Rewrite the entries below as one numbered list with a number for each line, leaving out any blank lines.

══════

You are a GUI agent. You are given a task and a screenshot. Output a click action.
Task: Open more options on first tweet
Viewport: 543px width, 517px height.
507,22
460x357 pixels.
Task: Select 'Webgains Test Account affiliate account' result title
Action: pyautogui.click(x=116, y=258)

══════

ANSWER TO THE EXERCISE —
1. You are a GUI agent. You are given a task and a screenshot. Output a click action.
2. Task: Open more options on first tweet
3. Viewport: 543px width, 517px height.
4. 507,22
5. 460x357 pixels.
6. Task: Select 'Webgains Test Account affiliate account' result title
7. Action: pyautogui.click(x=116, y=258)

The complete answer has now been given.